Stefan Monnier <address@hidden> writes:

>> The main issue back then was that Emms was a copyright mess. Stefan
>> Monnier helped me figuring out who to contact and I've fixed that since
>> (took a while). To the best of my knowledge, everyone who has code in
>> Emms has an assignment on file. Emms has an AUTHORS file which is kept
>> up-to-date. Everyone there should also appear in the FSF records.
>
> Great news, thank you!
>
>> Stefan also said that ELPA packages need to have their .el files at the
>> top-level.  However, Emms has its files in a lisp/ directory. This is
>> still the case, and I would like to keep it that way because Emms has a
>> lot of files and a lisp/ directory keeps things tidy. Is this still a
>> requirement for ELPA?
>
> Yes, and you even wrote it right: it's a property of ELPA (and not
> specific to GNU ELPA), so it affects MELPA just as well.  This comes
> from the fact that only top-level files are scanned for `;;;###autoload`
> cookies when the package is installed.
>
> You can work around this problem with extra work, tho: build your own
> autoloads file for the files in `lisp/*.el` and distribute it as if it
> were a "source" file.
>
> The Hyperbole package does that for its `kotl` subdirectory:
> they "manually" builds&updates a `kotl/kotl-autoloads.el` file (the rule
> to update it is in a Makefile), and then in `hyperbole.el` they have:
>
>     ;;;###autoload (load "kotl/kotl-autoloads" nil 'nowarn)

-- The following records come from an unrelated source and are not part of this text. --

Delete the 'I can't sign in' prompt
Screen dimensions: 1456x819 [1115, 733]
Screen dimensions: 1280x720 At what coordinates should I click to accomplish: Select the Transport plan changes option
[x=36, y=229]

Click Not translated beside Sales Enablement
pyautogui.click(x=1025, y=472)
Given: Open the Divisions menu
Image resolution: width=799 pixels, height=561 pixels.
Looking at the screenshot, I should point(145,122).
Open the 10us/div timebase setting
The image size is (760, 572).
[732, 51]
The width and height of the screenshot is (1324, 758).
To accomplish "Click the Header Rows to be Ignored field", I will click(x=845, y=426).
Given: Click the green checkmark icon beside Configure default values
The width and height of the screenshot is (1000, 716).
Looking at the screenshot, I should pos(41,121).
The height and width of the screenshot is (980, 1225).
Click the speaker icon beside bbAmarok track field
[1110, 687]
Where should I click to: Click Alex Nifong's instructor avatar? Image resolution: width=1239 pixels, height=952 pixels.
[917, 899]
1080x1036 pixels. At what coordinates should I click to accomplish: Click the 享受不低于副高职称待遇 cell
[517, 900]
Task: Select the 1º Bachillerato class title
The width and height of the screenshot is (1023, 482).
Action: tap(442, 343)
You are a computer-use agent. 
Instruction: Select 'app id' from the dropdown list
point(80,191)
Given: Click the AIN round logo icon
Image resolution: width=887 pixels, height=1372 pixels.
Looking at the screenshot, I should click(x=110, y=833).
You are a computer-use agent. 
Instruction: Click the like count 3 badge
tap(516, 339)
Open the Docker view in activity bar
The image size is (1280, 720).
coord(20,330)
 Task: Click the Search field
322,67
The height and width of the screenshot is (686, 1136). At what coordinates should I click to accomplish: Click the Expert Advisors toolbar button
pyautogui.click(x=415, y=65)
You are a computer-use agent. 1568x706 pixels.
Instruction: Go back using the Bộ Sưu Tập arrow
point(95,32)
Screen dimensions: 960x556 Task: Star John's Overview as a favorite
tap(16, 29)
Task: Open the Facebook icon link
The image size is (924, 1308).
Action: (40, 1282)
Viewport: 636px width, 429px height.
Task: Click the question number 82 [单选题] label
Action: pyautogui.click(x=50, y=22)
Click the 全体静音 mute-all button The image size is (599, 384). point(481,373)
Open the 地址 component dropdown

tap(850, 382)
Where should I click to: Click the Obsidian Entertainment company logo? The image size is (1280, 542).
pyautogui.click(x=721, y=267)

I'll look at hyperbole as a reference.

>> Emms also comes with a small piece of code that needs to be compiled in
>> order to use taglib (https://taglib.org/). The code is in a src/
>> directory in the Emms distribution. I understand that there is no way to
>> get ELPA to compile something as a part of the installation.
>
> Yes, there is.  You can put something like:
>
>     (eval-when-compile (call-process "make"))
>
> in your main file, for example.

We would need to make sure that there are compilation tools ready on the
machine first.

>> We can forgo any compilation at the ELPA installation stage as long as
>> people get to read the excellent Emms manual which explains how (and
>> why) to compile that bit of code.  Would any of this be a problem for
>> adding Emms to ELPA?
>
> These will require extra work on your part, but other than that, no,
> they don't impact your ability to add the package to GNU ELPA.
>
>> We (the Emms developers) are desperately looking for a better way to
>> give Emms access to taglib other than compiling glue code like we do
>> now. We really don't want to ship C, or C++, or Perl, or anything except
>> elisp with Emms. One option we are currently exploring is to ask the
>> user to install an existing package such as pytaglib (a GPLv3 python
>> wrapper around taglib). Is there any more elegant way to get access to
>> taglib through Emacs that anyone can suggest?
>
> I'm afraid I don't have a better solution to offer.

We'll keep on looking.

Thank you. I'll post again if we end up with emacs-devel-ish questions,
or when we are all done.

-- 
   "Cut your own wood and it will warm you twice"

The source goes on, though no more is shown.